Le projet de loi respecte enfin l’engagement du Gouvernement ne pas créer de taxes ou de prélèvements supplémentaires, tout en réaffirmant le principe pollueur-payeur, tout à fait indispensable en matière d’environnement.

L’architecture du texte

Comme je l’ai indiqué, ce projet de loi est le premier dans le domaine de l’environnement, qui ne vise pas seulement à préserver un milieu physique, l’air, mais, dont la santé est la pierre angulaire. Il reconnaît explicitement à chacun un droit à respirer en air d’une qualité telle qu’il ne nuise pas à sa santé, et étend le champ d’application des études d’impact au domaine de la santé.

Un droit à l’information est également reconnu à chacun. La transparence de cette information sera garantie par la gestion quadripartite du système de surveillance de la qualité de l’air : la mission de surveillance sera confiée par l’État à des associations regroupant des représentants de l’administration, des collectivités locales, du monde industriel et des associations de protection de l’environnement, ainsi que des personnalités qualifiées.

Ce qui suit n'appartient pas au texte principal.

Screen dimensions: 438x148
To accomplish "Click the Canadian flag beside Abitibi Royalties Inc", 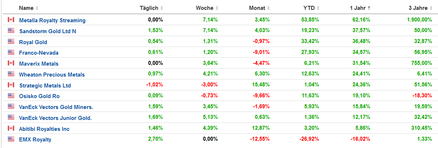I will coord(11,128).
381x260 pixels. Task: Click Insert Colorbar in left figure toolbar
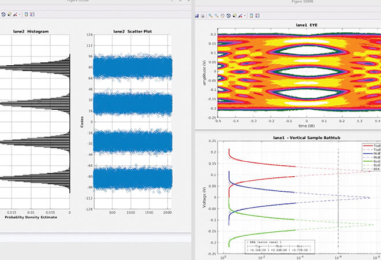pos(27,13)
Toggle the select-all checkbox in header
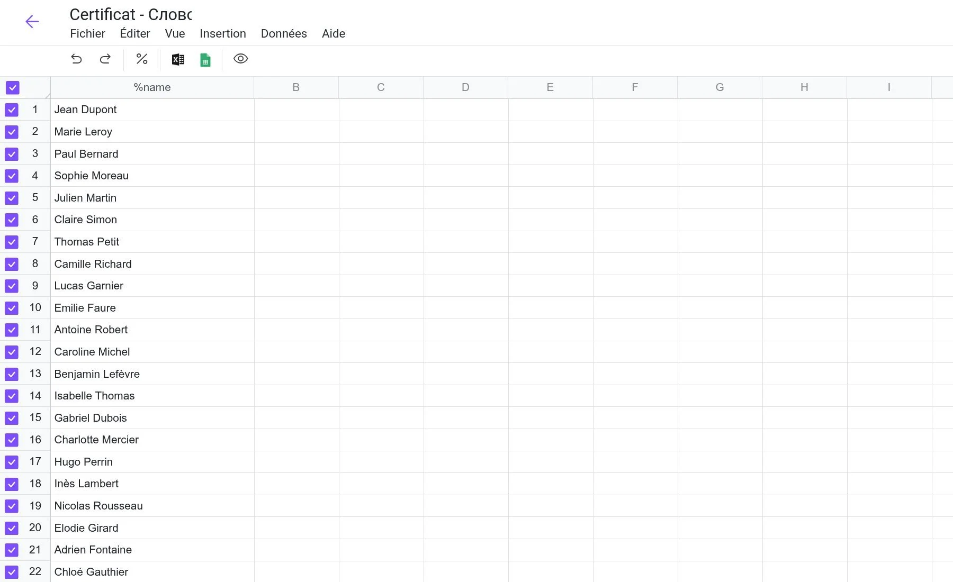 click(12, 87)
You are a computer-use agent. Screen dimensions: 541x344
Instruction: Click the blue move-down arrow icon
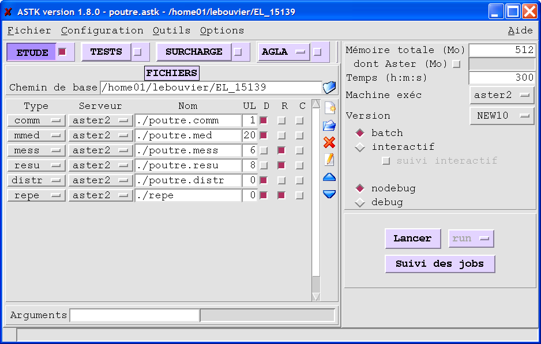tap(329, 194)
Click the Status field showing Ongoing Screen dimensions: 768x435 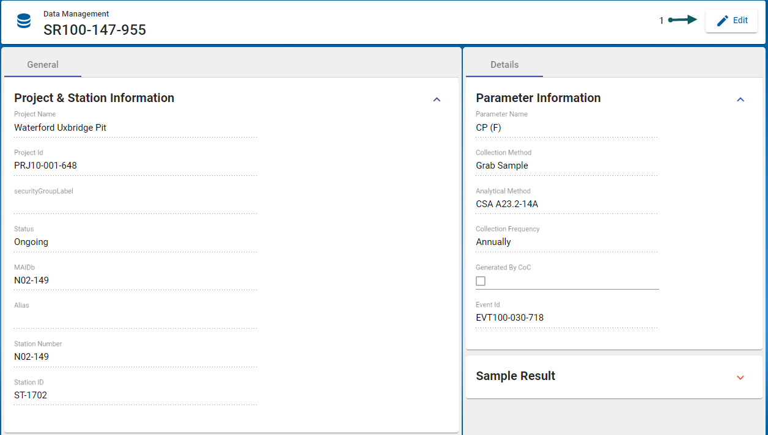point(135,242)
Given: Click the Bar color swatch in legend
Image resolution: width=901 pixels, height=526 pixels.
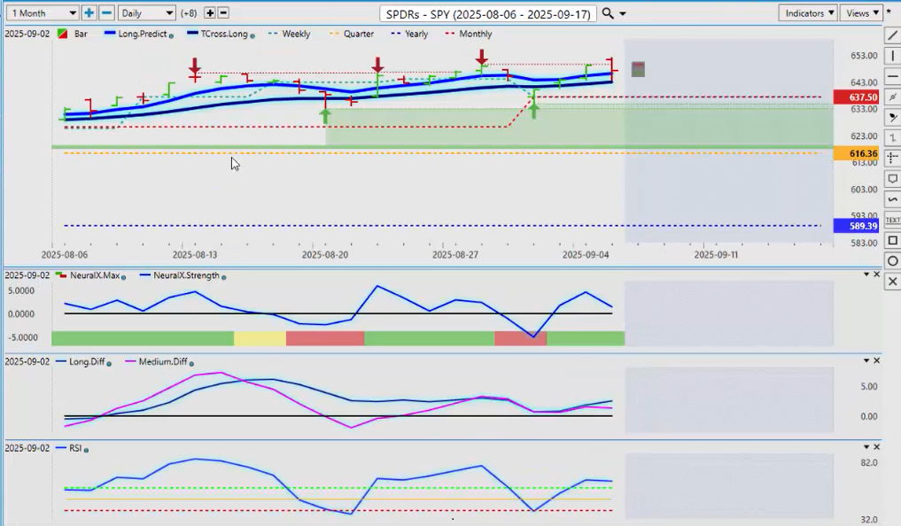Looking at the screenshot, I should point(63,34).
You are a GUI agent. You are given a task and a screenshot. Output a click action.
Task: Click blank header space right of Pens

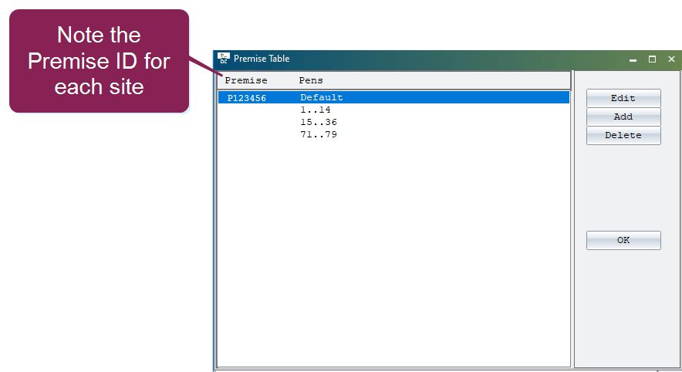click(447, 80)
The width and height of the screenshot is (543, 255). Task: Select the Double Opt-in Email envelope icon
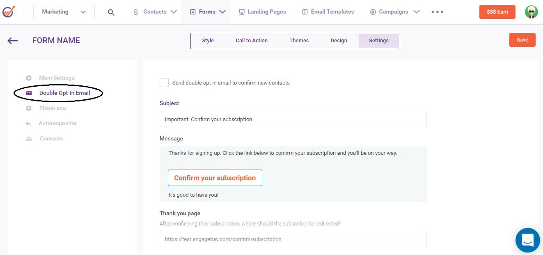click(28, 93)
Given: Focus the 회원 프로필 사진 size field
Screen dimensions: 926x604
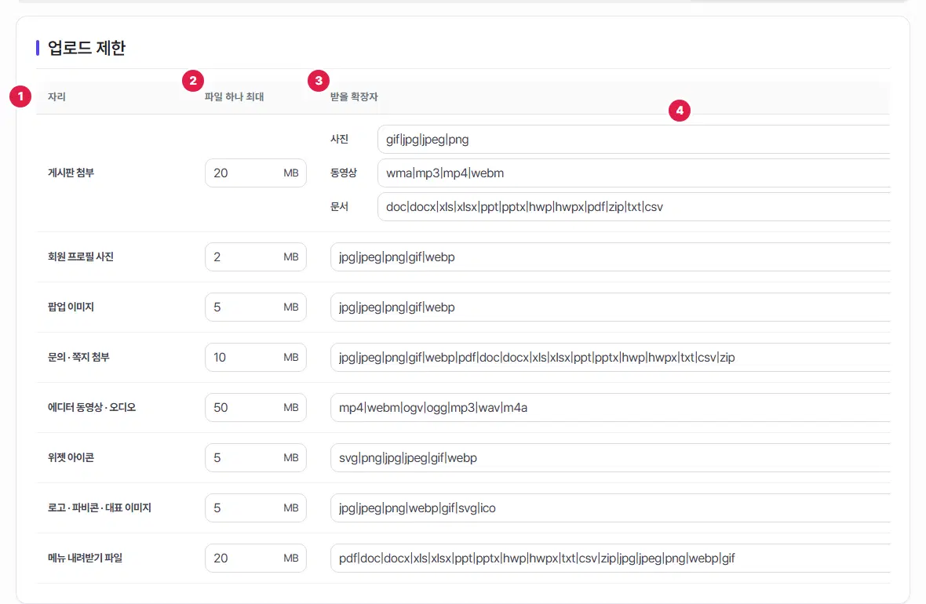Looking at the screenshot, I should [256, 257].
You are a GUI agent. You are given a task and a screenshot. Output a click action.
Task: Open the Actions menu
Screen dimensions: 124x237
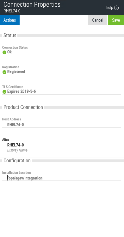point(10,20)
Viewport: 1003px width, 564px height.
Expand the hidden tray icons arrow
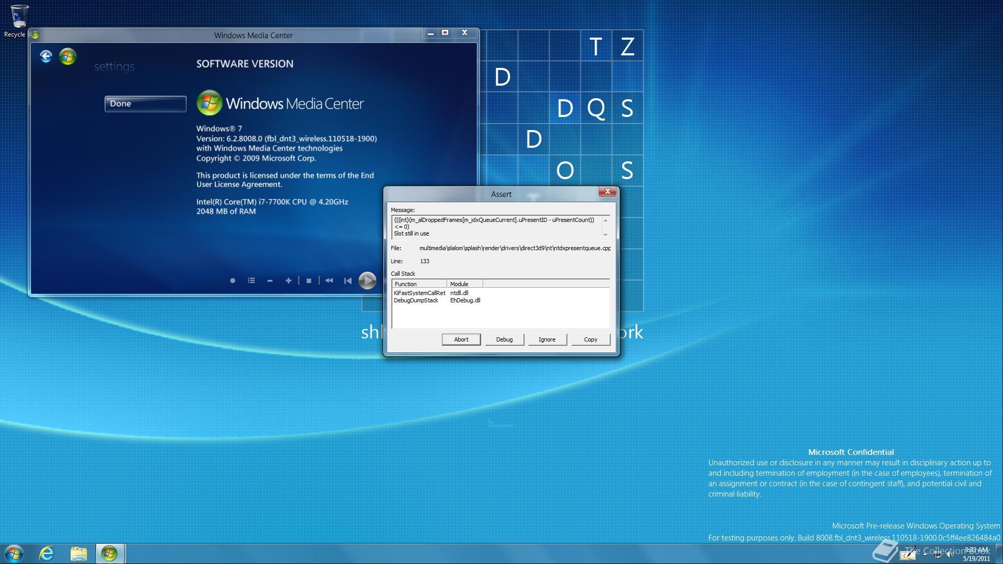(x=925, y=554)
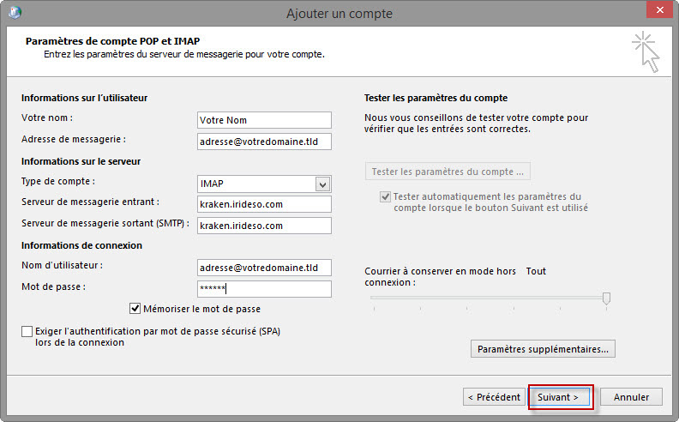679x422 pixels.
Task: Click the Mot de passe field
Action: (x=263, y=288)
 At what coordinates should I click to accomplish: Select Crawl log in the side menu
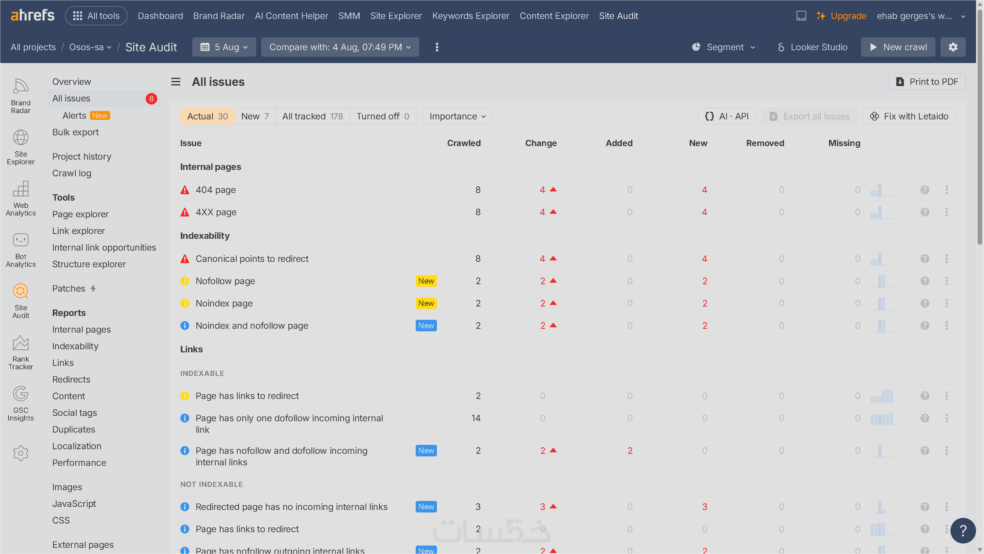(72, 173)
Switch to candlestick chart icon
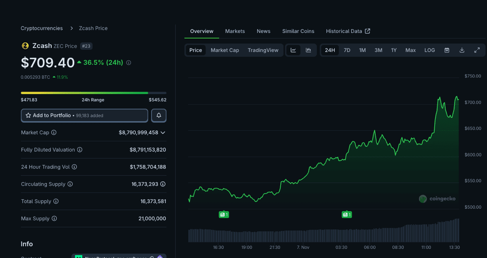The width and height of the screenshot is (487, 258). coord(308,50)
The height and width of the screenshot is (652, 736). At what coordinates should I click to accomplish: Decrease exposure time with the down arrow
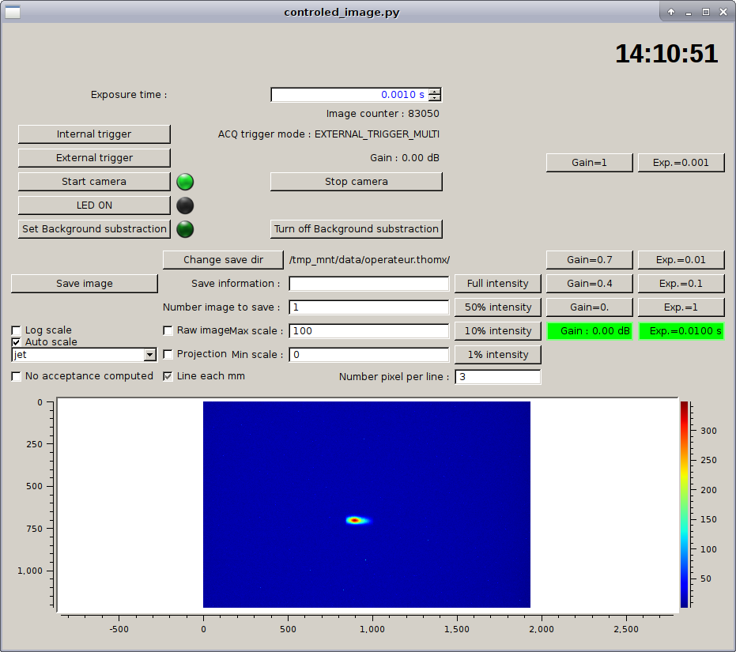click(x=434, y=98)
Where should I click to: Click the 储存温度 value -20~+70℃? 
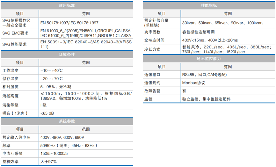[x=52, y=79]
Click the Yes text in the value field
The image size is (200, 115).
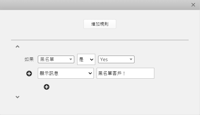click(104, 59)
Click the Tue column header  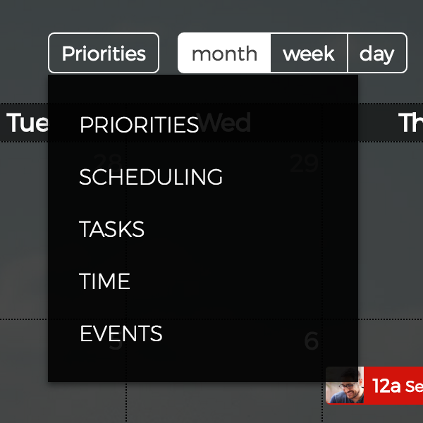pyautogui.click(x=27, y=123)
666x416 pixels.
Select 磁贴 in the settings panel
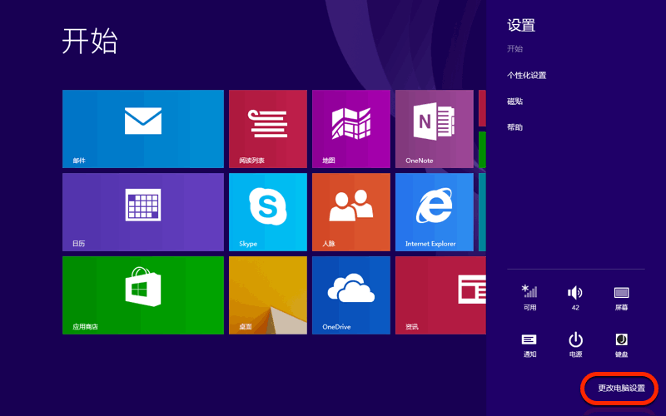click(x=515, y=102)
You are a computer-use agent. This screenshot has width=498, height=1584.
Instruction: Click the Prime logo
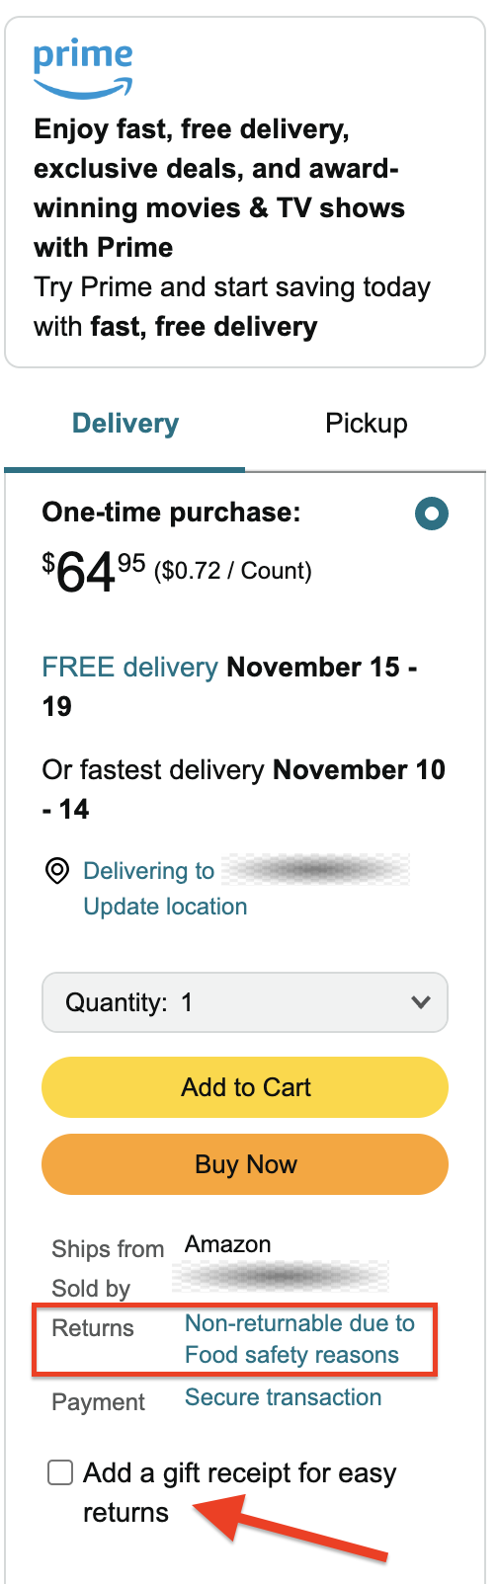[x=83, y=69]
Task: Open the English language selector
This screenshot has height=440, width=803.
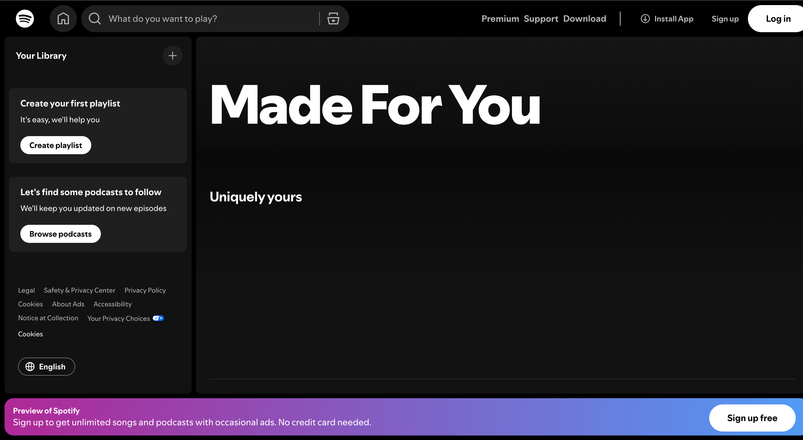Action: 46,366
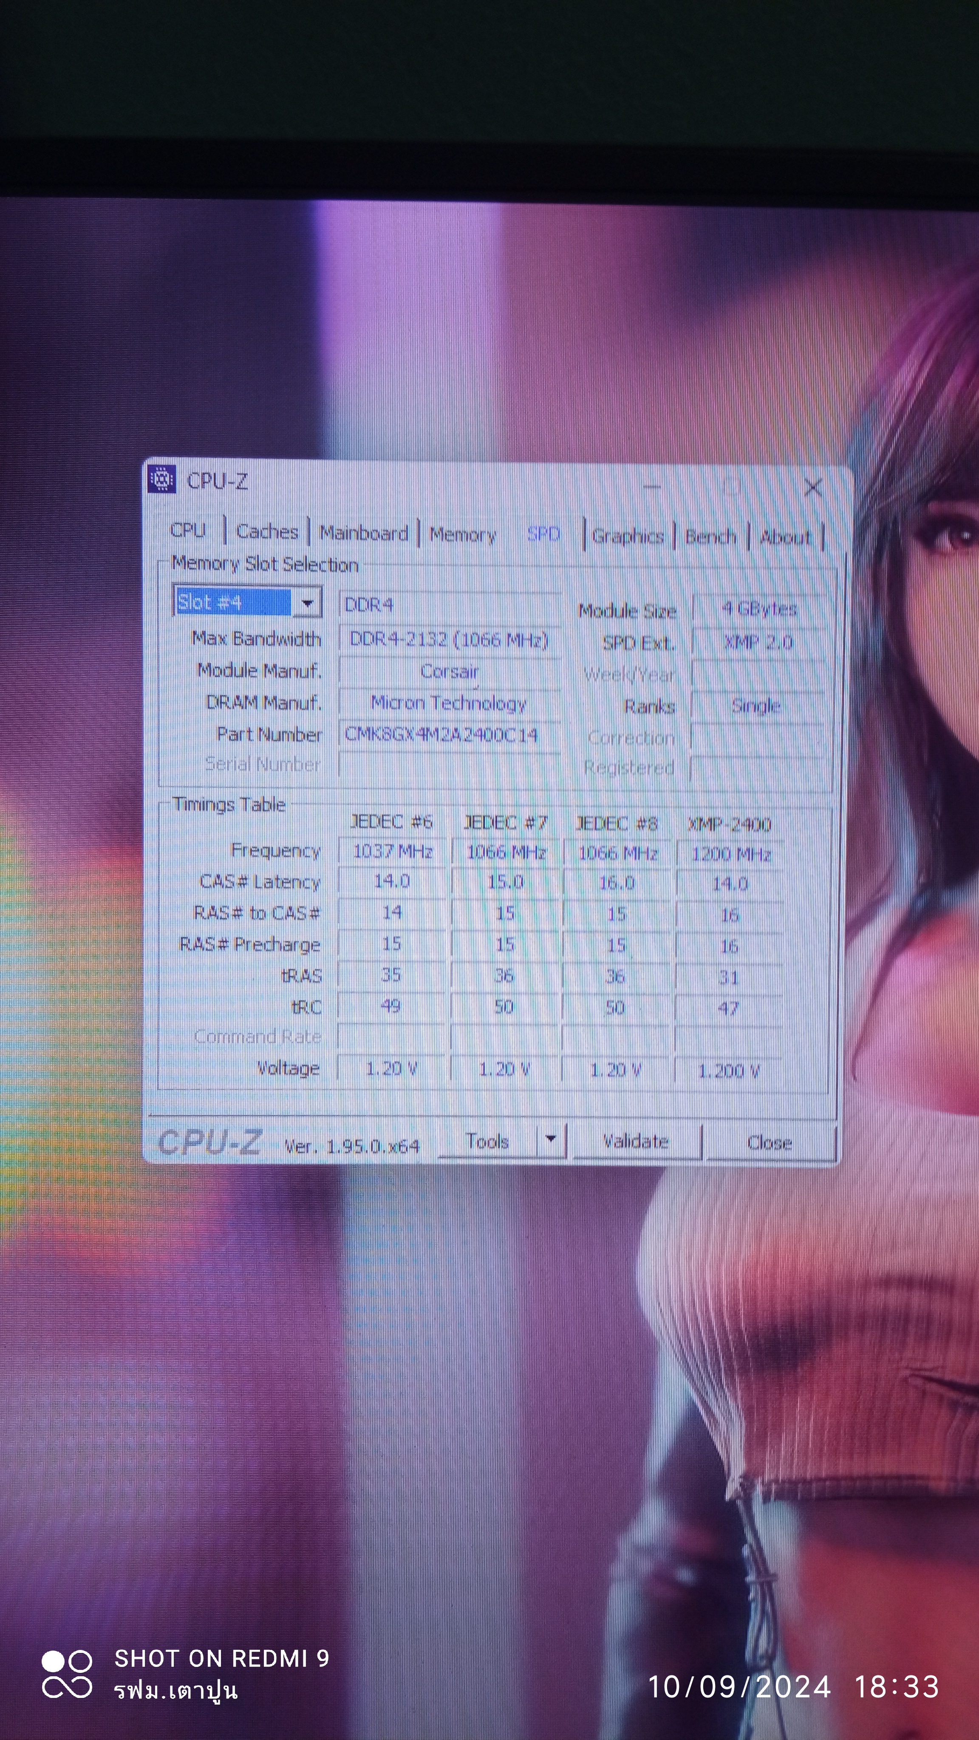Go to the Graphics tab
Viewport: 979px width, 1740px height.
tap(628, 536)
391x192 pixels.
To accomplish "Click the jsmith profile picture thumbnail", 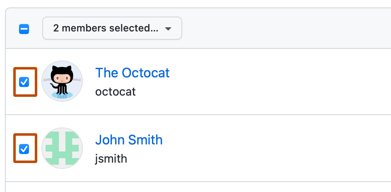I will click(62, 148).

Ce système de surveillance sera progressivement étendu à l’ensemble du territoire d’ici l’an 2000, en commençant par les agglomérations comprenant plus de 250 000 habitants au 1er janvier 1997, puis par celles de plus de 100 000 habitants au 1er janvier 1998. Son financement sera assuré, d’une part par une partie des recettes de la taxe parafiscale perçue sur les émissions atmosphériques des industries polluantes et des grandes installations de combustion, d’autre part par un redéploiement budgétaire du produit de la taxe intérieure sur les produits pétroliers, à hauteur d’un maximum de 0,4 centime par litre de carburant.

La charge fiscale ne sera donc pas alourdie et il n’y aura pas de création de nouvelles taxes. Ainsi sera appliqué d’une manière particulièrement novatrice le principe pollueur-payeur, qui constitue un des fondements du droit de l’environnement communautaire et national.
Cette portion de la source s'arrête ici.